A bitter legal battle involving members of a wealthy Chicago family is delaying the planned donation of millions of dollars to local institutions such as the Lincoln Park Zoo and the Art Institute of Chicago. The dispute began when Betty Regenstein Hartman proposed distributing $82 million of the Regenstein Foundation’s $120 million in assets this year – far more than the 5 percent to 7 percent typically given out in a year. But her niece and a fund official say giving away so much money at once – including $15 million to the zoo and $12 million to the Art Institute – is part of a plan by Hartman to close the foundation. The Associated Press relates that the battle began after longtime fund director Joseph Regenstein Jr. died last year. He was the son of the fund’s founders, Joseph and Helen Regenstein, and Hartman’s brother. Hartman filed a lawsuit last week seeking a court judgment that her lump-sum plan is valid.
The Mariners’ Museum, 100 Museum Drive, Newport News, Va., will welcome Lyles Forbes as its new curator of small craft. Joining the museum’s team on August 21, Forbes will oversee the museum’s extensive collection of 128 small craft, as well as the construction and exhibition of the Mariner’s new International Small Craft Center, slated for groundbreaking in the winter of 2000-2001. Forbes comes to the Mariners’ Museum from the Peabody Essex Museum in Salem, Mass.
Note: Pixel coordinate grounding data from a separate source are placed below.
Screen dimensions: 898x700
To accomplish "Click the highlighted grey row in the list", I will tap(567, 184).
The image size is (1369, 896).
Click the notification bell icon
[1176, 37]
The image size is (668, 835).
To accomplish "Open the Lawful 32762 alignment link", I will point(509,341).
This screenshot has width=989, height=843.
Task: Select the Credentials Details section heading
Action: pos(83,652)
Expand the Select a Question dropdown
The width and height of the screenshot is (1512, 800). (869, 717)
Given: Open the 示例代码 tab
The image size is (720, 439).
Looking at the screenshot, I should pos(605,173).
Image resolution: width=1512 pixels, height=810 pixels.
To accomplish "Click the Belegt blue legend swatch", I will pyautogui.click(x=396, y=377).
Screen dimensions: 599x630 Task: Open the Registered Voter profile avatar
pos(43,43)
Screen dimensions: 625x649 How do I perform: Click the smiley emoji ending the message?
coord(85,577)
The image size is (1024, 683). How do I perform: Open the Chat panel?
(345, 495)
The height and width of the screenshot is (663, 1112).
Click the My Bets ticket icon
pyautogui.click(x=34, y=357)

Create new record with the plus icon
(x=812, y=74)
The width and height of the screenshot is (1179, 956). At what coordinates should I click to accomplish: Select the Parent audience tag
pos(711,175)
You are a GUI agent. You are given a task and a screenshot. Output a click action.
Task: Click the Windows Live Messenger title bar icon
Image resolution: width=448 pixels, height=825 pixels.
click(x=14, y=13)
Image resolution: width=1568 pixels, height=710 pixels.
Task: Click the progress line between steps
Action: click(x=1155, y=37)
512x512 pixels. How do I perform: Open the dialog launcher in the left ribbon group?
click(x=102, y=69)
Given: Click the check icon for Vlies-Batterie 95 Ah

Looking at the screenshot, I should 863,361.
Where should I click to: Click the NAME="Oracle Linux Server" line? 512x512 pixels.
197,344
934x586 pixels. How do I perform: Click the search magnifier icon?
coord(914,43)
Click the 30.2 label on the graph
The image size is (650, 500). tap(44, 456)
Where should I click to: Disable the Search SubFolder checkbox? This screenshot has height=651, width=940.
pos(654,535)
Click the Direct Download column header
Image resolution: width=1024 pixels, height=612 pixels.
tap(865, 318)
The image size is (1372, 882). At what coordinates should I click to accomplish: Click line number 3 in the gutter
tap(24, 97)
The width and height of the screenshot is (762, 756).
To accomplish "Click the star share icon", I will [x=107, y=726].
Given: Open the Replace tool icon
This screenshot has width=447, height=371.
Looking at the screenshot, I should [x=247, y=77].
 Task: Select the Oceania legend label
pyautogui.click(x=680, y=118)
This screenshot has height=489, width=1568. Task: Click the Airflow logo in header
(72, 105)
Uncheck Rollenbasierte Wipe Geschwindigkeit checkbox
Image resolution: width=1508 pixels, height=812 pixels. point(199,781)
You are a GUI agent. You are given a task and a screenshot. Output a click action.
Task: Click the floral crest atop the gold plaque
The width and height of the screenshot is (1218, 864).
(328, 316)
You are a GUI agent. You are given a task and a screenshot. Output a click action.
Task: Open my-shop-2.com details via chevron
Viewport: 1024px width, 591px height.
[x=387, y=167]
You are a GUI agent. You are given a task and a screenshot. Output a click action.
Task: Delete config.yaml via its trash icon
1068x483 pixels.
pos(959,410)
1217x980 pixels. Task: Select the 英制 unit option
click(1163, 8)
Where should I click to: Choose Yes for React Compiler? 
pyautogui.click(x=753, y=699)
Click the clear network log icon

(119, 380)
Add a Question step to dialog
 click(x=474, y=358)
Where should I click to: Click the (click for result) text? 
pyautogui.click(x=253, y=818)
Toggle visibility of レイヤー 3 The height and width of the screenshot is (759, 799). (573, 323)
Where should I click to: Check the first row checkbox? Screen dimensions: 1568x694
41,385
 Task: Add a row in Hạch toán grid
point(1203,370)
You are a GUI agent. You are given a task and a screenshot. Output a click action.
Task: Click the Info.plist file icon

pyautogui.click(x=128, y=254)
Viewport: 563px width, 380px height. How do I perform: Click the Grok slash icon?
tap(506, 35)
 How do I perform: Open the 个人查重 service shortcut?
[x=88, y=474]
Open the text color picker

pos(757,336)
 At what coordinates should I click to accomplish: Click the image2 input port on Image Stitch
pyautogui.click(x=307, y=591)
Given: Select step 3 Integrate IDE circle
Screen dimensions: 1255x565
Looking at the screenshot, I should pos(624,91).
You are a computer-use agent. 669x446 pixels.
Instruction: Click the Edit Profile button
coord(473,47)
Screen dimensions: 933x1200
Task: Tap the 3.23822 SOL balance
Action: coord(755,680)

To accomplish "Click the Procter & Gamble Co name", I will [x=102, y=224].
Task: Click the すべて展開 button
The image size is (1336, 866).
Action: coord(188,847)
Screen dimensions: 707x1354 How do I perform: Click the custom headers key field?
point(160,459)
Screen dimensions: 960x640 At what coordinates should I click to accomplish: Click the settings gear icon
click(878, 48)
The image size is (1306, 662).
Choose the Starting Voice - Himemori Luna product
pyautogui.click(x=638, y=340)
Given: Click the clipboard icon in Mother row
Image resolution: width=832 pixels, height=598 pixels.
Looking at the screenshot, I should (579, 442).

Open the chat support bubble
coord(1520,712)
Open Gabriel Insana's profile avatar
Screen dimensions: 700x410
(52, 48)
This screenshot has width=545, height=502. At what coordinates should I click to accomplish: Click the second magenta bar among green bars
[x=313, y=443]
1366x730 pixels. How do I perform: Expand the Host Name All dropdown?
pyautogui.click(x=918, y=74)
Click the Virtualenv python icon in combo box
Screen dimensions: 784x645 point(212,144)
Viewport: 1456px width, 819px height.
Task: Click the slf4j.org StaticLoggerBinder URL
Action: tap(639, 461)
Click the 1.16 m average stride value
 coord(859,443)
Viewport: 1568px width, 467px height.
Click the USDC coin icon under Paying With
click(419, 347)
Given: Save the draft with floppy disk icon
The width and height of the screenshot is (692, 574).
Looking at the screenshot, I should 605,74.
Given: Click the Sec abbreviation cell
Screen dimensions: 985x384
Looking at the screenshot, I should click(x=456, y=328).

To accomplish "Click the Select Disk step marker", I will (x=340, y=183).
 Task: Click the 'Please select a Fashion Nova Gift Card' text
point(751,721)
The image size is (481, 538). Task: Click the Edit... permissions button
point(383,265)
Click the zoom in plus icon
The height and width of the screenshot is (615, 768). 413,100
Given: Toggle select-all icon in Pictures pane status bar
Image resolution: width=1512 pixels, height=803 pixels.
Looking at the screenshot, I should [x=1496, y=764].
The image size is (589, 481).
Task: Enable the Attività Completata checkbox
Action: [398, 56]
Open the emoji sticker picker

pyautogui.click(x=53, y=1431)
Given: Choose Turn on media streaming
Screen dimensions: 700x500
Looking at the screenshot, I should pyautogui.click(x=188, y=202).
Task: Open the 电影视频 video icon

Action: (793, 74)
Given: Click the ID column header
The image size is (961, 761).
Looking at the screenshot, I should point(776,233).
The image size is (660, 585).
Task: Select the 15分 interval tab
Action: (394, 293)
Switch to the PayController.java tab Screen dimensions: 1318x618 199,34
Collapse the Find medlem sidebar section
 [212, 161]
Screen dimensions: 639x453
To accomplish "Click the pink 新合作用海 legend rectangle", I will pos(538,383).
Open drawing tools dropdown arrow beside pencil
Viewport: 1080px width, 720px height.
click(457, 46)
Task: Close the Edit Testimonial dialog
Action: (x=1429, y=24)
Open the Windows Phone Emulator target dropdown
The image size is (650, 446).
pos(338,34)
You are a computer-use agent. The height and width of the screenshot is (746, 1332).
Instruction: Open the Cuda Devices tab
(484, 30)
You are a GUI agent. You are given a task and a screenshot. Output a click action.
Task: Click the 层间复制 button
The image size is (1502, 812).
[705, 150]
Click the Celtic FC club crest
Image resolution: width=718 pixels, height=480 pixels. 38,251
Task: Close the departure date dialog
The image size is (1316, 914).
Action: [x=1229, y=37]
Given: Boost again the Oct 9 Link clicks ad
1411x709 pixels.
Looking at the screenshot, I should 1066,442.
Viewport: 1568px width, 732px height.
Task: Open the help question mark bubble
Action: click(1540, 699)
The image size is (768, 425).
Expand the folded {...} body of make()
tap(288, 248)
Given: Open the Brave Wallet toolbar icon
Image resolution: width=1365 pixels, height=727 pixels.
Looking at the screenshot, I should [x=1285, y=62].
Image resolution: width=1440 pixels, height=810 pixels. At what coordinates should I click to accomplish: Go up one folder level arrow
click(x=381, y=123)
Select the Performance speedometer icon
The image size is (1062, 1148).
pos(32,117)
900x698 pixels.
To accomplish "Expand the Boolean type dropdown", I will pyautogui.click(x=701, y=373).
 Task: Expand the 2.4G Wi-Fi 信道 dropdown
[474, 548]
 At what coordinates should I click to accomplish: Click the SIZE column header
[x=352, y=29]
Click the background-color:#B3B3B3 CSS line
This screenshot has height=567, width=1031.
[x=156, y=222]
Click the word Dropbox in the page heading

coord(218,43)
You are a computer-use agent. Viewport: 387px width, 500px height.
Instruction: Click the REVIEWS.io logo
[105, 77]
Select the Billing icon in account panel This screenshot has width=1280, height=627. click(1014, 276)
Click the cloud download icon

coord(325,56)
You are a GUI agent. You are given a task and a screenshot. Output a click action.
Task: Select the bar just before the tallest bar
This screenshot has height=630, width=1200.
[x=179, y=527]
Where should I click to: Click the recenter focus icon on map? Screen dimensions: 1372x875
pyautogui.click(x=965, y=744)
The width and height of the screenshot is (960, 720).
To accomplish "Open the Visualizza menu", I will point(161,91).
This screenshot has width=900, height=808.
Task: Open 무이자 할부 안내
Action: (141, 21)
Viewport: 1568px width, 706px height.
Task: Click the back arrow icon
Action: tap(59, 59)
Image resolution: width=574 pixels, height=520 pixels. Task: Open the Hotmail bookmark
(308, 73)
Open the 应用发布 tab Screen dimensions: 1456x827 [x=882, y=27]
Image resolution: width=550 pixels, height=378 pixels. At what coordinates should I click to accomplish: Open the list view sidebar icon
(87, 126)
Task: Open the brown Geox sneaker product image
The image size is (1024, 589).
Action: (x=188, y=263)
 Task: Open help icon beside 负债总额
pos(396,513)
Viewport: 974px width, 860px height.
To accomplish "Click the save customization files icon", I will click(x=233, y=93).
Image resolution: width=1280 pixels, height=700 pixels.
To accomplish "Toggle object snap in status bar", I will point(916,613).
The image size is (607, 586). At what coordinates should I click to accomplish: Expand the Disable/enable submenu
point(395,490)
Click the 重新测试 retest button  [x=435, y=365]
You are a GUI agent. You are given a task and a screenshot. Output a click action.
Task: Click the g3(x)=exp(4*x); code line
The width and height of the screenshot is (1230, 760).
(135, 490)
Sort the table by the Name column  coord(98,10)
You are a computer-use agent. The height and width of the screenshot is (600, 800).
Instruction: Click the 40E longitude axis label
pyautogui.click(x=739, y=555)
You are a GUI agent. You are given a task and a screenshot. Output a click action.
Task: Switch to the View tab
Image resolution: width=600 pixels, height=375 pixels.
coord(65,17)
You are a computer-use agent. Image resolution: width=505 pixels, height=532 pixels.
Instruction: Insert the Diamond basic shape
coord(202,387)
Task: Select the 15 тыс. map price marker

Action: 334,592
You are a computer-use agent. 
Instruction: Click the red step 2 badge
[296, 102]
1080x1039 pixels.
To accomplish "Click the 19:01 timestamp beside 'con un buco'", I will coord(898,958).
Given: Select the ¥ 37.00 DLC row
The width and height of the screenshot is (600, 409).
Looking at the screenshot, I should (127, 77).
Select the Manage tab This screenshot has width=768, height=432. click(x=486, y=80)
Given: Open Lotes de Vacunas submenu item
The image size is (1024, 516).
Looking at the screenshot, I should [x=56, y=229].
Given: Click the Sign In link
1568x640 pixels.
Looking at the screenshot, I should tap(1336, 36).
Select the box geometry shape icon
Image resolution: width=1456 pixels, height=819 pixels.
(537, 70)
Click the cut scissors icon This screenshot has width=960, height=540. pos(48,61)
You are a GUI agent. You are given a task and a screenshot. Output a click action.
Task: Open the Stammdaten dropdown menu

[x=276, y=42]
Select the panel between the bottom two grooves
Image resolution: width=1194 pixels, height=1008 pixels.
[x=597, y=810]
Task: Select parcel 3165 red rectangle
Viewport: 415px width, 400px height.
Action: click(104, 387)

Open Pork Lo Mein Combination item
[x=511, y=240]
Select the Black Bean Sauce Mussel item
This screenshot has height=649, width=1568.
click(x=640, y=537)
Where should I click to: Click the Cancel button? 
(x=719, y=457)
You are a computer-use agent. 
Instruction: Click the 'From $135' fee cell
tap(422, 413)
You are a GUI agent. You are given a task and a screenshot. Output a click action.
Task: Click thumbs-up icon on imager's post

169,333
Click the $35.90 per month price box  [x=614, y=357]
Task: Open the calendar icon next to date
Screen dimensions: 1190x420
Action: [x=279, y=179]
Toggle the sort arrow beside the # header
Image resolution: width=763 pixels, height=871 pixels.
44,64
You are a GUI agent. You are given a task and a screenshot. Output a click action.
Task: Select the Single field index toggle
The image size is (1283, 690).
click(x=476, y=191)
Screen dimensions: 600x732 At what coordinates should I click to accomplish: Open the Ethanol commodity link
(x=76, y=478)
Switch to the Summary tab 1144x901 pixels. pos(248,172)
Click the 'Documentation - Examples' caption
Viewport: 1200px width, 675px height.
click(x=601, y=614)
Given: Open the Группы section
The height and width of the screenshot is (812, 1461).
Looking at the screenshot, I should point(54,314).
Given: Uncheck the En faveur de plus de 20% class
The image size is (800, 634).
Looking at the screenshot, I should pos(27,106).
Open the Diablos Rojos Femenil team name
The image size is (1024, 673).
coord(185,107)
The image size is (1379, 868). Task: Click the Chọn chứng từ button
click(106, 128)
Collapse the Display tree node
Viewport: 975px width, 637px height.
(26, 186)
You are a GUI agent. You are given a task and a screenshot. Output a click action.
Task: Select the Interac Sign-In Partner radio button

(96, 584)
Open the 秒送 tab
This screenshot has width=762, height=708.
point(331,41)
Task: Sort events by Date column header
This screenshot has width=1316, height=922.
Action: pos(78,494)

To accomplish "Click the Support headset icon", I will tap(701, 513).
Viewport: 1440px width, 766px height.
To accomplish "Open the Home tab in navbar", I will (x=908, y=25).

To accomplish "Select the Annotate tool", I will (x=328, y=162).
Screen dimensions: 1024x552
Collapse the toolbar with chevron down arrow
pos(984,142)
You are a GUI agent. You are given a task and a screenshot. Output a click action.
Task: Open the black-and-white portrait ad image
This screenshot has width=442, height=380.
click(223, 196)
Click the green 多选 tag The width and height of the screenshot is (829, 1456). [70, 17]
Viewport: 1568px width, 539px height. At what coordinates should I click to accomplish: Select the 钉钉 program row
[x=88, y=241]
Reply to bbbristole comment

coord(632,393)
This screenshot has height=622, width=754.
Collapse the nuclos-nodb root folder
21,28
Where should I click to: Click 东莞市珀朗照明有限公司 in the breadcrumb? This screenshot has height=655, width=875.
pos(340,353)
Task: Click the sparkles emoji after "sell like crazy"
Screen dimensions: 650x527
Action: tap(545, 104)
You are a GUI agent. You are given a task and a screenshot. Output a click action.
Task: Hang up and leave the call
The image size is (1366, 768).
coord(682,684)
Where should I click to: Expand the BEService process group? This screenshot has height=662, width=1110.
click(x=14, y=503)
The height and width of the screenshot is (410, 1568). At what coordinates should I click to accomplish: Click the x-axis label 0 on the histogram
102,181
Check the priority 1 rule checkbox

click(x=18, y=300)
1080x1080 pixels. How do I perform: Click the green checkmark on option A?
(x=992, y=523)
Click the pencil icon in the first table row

During his ten years there, Forbes served as assistant curator of maritime arts and history, watercraft collection manager, and maritime history curatorial assistant.
The Denver Art Museum has decided to return “The Letter” by Seventeenth Century Dutch painter Gerard Terborch, worth $50,000, to a descendant of its Berlin owner after learning it was stolen by the Nazis during World War II. It had been donated to the museum in 1961 by a couple who bought it from a New York art dealer. Elan Steinberg, the executive director of the World Jewish Congress which has lobbied for the return of property confiscated from Holocaust victims, said it is the only second time he knows of that a museum has returned a valuable painting without a fight. “The Denver museum should be commended and should serve as a moral example to other institutions across the country,” he told Tiffany Meredith of the Associated Press. The North Carolina Museum of Art this year agreed to return a painting to two Austrian sisters who in turn sold the painting back to the museum for well below its value.
Artists Magdalena Abakanowicz, Lenore Tawney, Julie Taymor, craft school founders Francis and Priscilla Merritt and Anne Gould Hauberg, and corporate honoree Martha Stewart will receive the American Craft Museum’s Visionaries award, “Radiant Figure,” at the museum’s seventh annual black tie dinner in New York City on Wednesday, September 27. Honorees are recognized for their personal contributions in their respective fields and for promoting excellence in the arts. The winners have also helped the museum to further its mission of exploring the changing definition of craft.